11/23/2007 12:16:17 AM changed by larry91403

yocalhost:~ levinela$ tcpdump -e -r dumpfile port 53 reading from file dumpfile, link-type EN10MB (Ethernet)

11/23/2007 04:41:55 PM changed by boredzo

  • status changed from closed to reopened.
  • resolution deleted.
  • milestone changed from zzzDuplicate tickets to Waiting on libpurple.

#8178 is not a duplicate. #8178 is about Leopard's DNS client not finding the MSN servers, and not being able to connect; this is about Adium/libpurple using an inappropriate function to look up servers (including, but not limited to, MSN's), and taking a long time to connect.

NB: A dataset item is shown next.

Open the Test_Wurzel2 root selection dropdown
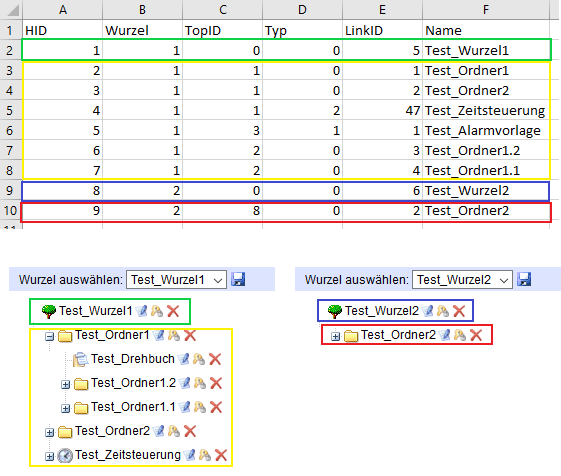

05/02/2008 12:51:57 AM changed by jas8522

  • pending set to 1.
  • milestone changed from Waiting on libpurple to Needs feedback from users.

Is this still a problem with 1.2.5 and 10.5.2?

05/02/2008 04:19:52 AM changed by larry91403

  • pending deleted.

This problem appears to be resolved. Not a problem with 1.2.5 and 10.5.2.

Thanks! Larry

05/02/2008 09:44:57 AM changed by jas8522

  • status changed from reopened to closed.
  • resolution set to worksforme.
  • milestone changed from Needs feedback from users to Adium X 1.2.5.